_Work instructions:_ Please print every one of the records below, line for line and without any change.

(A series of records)
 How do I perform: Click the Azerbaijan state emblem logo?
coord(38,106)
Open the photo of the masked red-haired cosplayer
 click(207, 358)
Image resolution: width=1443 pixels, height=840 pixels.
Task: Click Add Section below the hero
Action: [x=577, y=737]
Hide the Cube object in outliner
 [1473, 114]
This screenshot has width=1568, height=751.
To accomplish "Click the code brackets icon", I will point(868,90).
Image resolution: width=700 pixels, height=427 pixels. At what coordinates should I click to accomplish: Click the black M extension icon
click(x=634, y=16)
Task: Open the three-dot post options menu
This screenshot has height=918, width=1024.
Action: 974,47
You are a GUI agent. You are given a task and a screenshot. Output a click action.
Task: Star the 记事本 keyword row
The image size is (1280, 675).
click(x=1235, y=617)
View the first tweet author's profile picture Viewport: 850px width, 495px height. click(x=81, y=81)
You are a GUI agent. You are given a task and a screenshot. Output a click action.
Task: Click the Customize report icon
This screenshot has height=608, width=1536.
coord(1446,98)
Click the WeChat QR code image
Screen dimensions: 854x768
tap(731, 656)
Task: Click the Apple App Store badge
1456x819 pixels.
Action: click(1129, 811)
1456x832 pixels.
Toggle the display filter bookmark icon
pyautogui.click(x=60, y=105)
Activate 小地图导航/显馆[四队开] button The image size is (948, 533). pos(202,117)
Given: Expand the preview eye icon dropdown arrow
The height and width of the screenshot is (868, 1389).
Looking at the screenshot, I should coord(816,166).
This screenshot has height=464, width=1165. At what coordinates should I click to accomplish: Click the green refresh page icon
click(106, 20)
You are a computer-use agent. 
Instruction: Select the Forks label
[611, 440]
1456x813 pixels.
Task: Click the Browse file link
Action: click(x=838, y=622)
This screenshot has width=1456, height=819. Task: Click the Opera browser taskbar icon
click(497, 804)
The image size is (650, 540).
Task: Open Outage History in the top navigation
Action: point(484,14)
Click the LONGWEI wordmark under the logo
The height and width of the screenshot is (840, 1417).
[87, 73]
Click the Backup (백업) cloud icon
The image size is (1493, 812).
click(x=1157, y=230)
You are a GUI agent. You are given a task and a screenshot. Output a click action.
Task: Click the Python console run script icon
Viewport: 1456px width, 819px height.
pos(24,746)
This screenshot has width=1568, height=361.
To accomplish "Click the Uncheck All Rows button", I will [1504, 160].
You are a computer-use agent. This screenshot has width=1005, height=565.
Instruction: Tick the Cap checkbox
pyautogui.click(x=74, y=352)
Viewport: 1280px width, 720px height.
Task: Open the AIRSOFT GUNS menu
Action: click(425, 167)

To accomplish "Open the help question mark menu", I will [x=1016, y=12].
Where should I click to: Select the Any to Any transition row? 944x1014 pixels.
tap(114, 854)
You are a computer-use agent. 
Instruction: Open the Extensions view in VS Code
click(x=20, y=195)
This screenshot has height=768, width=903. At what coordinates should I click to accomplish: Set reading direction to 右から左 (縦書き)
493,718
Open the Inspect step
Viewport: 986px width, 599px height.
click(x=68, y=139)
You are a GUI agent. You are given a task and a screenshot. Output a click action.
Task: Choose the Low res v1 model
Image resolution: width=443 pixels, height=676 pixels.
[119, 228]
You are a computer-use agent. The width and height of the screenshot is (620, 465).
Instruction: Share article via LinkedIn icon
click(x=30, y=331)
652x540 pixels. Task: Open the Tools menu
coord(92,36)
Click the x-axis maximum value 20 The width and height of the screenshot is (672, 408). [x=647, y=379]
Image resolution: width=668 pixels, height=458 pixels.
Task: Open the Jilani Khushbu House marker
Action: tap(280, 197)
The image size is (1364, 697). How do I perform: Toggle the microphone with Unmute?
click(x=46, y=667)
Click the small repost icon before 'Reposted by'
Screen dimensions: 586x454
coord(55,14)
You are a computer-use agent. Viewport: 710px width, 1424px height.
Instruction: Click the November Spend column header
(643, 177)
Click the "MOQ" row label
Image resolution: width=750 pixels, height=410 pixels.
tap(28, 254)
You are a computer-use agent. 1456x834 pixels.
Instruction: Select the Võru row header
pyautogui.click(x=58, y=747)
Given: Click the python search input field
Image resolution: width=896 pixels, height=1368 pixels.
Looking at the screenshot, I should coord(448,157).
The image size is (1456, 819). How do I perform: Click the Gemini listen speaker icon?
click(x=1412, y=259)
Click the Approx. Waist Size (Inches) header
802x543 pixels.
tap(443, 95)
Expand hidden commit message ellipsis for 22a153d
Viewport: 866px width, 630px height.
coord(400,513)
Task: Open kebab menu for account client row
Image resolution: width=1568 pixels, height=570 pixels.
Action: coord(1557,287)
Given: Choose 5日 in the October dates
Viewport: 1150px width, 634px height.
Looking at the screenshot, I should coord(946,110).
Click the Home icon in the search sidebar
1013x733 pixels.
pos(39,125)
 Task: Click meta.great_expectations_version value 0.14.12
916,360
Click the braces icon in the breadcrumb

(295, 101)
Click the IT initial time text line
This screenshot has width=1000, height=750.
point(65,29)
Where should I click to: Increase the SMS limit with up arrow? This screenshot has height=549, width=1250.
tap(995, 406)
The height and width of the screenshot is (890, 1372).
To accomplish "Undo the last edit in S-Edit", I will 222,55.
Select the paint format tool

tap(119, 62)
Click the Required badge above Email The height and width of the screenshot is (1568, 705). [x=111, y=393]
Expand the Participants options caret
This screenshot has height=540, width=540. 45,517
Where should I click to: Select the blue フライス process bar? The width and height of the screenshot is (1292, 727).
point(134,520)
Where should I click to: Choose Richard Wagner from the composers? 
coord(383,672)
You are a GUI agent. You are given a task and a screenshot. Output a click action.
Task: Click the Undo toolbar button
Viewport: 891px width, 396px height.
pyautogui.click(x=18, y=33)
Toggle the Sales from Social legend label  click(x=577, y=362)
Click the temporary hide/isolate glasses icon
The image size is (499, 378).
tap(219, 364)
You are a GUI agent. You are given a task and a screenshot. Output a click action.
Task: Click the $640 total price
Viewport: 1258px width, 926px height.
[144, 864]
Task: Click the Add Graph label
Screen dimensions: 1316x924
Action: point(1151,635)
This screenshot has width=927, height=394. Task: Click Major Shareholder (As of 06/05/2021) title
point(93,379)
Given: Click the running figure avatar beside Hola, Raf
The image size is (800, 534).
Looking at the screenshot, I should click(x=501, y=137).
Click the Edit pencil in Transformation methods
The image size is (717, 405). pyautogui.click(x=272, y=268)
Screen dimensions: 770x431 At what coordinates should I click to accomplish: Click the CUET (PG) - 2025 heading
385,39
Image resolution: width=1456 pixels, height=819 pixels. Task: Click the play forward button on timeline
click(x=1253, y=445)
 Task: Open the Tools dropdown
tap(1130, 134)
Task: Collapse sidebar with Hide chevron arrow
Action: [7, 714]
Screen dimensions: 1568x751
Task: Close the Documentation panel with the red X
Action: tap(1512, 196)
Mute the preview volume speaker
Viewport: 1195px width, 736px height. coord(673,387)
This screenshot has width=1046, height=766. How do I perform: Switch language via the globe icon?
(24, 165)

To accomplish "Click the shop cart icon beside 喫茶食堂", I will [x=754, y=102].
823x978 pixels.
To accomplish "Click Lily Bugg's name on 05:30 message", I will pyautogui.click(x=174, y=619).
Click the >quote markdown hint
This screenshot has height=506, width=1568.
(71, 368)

_Answer for this exercise:_
 How do I perform: Click the Azerbaijan state emblem logo?
coord(38,106)
Open the photo of the masked red-haired cosplayer
 click(207, 358)
Image resolution: width=1443 pixels, height=840 pixels.
Task: Click Add Section below the hero
Action: [x=577, y=737]
Hide the Cube object in outliner
 [1473, 114]
This screenshot has width=1568, height=751.
To accomplish "Click the code brackets icon", I will point(868,90).
Image resolution: width=700 pixels, height=427 pixels. At what coordinates should I click to accomplish: Click the black M extension icon
click(x=634, y=16)
Task: Open the three-dot post options menu
This screenshot has height=918, width=1024.
Action: 974,47
You are a GUI agent. You are given a task and a screenshot. Output a click action.
Task: Star the 记事本 keyword row
The image size is (1280, 675).
click(x=1235, y=617)
View the first tweet author's profile picture Viewport: 850px width, 495px height. click(x=81, y=81)
You are a GUI agent. You are given a task and a screenshot. Output a click action.
Task: Click the Customize report icon
This screenshot has height=608, width=1536.
coord(1446,98)
Click the WeChat QR code image
Screen dimensions: 854x768
tap(731, 656)
Task: Click the Apple App Store badge
1456x819 pixels.
Action: click(1129, 811)
1456x832 pixels.
Toggle the display filter bookmark icon
pyautogui.click(x=60, y=105)
Activate 小地图导航/显馆[四队开] button The image size is (948, 533). pos(202,117)
Given: Expand the preview eye icon dropdown arrow
The height and width of the screenshot is (868, 1389).
Looking at the screenshot, I should coord(816,166).
This screenshot has height=464, width=1165. At what coordinates should I click to accomplish: Click the green refresh page icon
click(106, 20)
You are a computer-use agent. 
Instruction: Select the Forks label
[611, 440]
1456x813 pixels.
Task: Click the Browse file link
Action: click(x=838, y=622)
This screenshot has width=1456, height=819. Task: Click the Opera browser taskbar icon
click(497, 804)
The image size is (650, 540).
Task: Open Outage History in the top navigation
Action: point(484,14)
Click the LONGWEI wordmark under the logo
The height and width of the screenshot is (840, 1417).
[87, 73]
Click the Backup (백업) cloud icon
The image size is (1493, 812).
click(x=1157, y=230)
You are a GUI agent. You are given a task and a screenshot. Output a click action.
Task: Click the Python console run script icon
Viewport: 1456px width, 819px height.
pos(24,746)
This screenshot has width=1568, height=361.
To accomplish "Click the Uncheck All Rows button", I will [1504, 160].
You are a computer-use agent. This screenshot has width=1005, height=565.
Instruction: Tick the Cap checkbox
pyautogui.click(x=74, y=352)
Viewport: 1280px width, 720px height.
Task: Open the AIRSOFT GUNS menu
Action: click(425, 167)

To accomplish "Open the help question mark menu", I will [x=1016, y=12].
Where should I click to: Select the Any to Any transition row? 944x1014 pixels.
tap(114, 854)
You are a computer-use agent. 
Instruction: Open the Extensions view in VS Code
click(x=20, y=195)
This screenshot has height=768, width=903. At what coordinates should I click to accomplish: Set reading direction to 右から左 (縦書き)
493,718
Open the Inspect step
Viewport: 986px width, 599px height.
click(x=68, y=139)
You are a GUI agent. You are given a task and a screenshot. Output a click action.
Task: Choose the Low res v1 model
Image resolution: width=443 pixels, height=676 pixels.
[119, 228]
You are a computer-use agent. The width and height of the screenshot is (620, 465).
Instruction: Share article via LinkedIn icon
click(x=30, y=331)
652x540 pixels. Task: Open the Tools menu
coord(92,36)
Click the x-axis maximum value 20 The width and height of the screenshot is (672, 408). [x=647, y=379]
Image resolution: width=668 pixels, height=458 pixels.
Task: Open the Jilani Khushbu House marker
Action: tap(280, 197)
The image size is (1364, 697). How do I perform: Toggle the microphone with Unmute?
click(x=46, y=667)
Click the small repost icon before 'Reposted by'
Screen dimensions: 586x454
coord(55,14)
You are a computer-use agent. Viewport: 710px width, 1424px height.
Instruction: Click the November Spend column header
(643, 177)
Click the "MOQ" row label
Image resolution: width=750 pixels, height=410 pixels.
tap(28, 254)
You are a computer-use agent. 1456x834 pixels.
Instruction: Select the Võru row header
pyautogui.click(x=58, y=747)
Given: Click the python search input field
Image resolution: width=896 pixels, height=1368 pixels.
Looking at the screenshot, I should coord(448,157).
The image size is (1456, 819). How do I perform: Click the Gemini listen speaker icon?
click(x=1412, y=259)
Click the Approx. Waist Size (Inches) header
802x543 pixels.
tap(443, 95)
Expand hidden commit message ellipsis for 22a153d
Viewport: 866px width, 630px height.
coord(400,513)
Task: Open kebab menu for account client row
Image resolution: width=1568 pixels, height=570 pixels.
Action: coord(1557,287)
Given: Choose 5日 in the October dates
Viewport: 1150px width, 634px height.
Looking at the screenshot, I should coord(946,110).
Click the Home icon in the search sidebar
1013x733 pixels.
pos(39,125)
 Task: Click meta.great_expectations_version value 0.14.12
916,360
Click the braces icon in the breadcrumb

(295, 101)
Click the IT initial time text line
This screenshot has width=1000, height=750.
point(65,29)
Where should I click to: Increase the SMS limit with up arrow? This screenshot has height=549, width=1250.
tap(995, 406)
The height and width of the screenshot is (890, 1372).
To accomplish "Undo the last edit in S-Edit", I will 222,55.
Select the paint format tool

tap(119, 62)
Click the Required badge above Email The height and width of the screenshot is (1568, 705). [x=111, y=393]
Expand the Participants options caret
This screenshot has height=540, width=540. 45,517
Where should I click to: Select the blue フライス process bar? The width and height of the screenshot is (1292, 727).
point(134,520)
Where should I click to: Choose Richard Wagner from the composers? 
coord(383,672)
You are a GUI agent. You are given a task and a screenshot. Output a click action.
Task: Click the Undo toolbar button
Viewport: 891px width, 396px height.
pyautogui.click(x=18, y=33)
Toggle the Sales from Social legend label  click(x=577, y=362)
Click the temporary hide/isolate glasses icon
The image size is (499, 378).
tap(219, 364)
You are a GUI agent. You are given a task and a screenshot. Output a click action.
Task: Click the $640 total price
Viewport: 1258px width, 926px height.
[144, 864]
Task: Click the Add Graph label
Screen dimensions: 1316x924
Action: point(1151,635)
This screenshot has width=927, height=394. Task: Click Major Shareholder (As of 06/05/2021) title
point(93,379)
Given: Click the running figure avatar beside Hola, Raf
The image size is (800, 534).
Looking at the screenshot, I should click(x=501, y=137).
Click the Edit pencil in Transformation methods
The image size is (717, 405). pyautogui.click(x=272, y=268)
Screen dimensions: 770x431 At what coordinates should I click to accomplish: Click the CUET (PG) - 2025 heading
385,39
Image resolution: width=1456 pixels, height=819 pixels. Task: Click the play forward button on timeline
click(x=1253, y=445)
 Task: Open the Tools dropdown
tap(1130, 134)
Task: Collapse sidebar with Hide chevron arrow
Action: [7, 714]
Screen dimensions: 1568x751
Task: Close the Documentation panel with the red X
Action: tap(1512, 196)
Mute the preview volume speaker
Viewport: 1195px width, 736px height. coord(673,387)
This screenshot has width=1046, height=766. How do I perform: Switch language via the globe icon?
(24, 165)

To accomplish "Click the shop cart icon beside 喫茶食堂", I will [x=754, y=102].
823x978 pixels.
To accomplish "Click Lily Bugg's name on 05:30 message", I will pyautogui.click(x=174, y=619).
Click the >quote markdown hint
This screenshot has height=506, width=1568.
(71, 368)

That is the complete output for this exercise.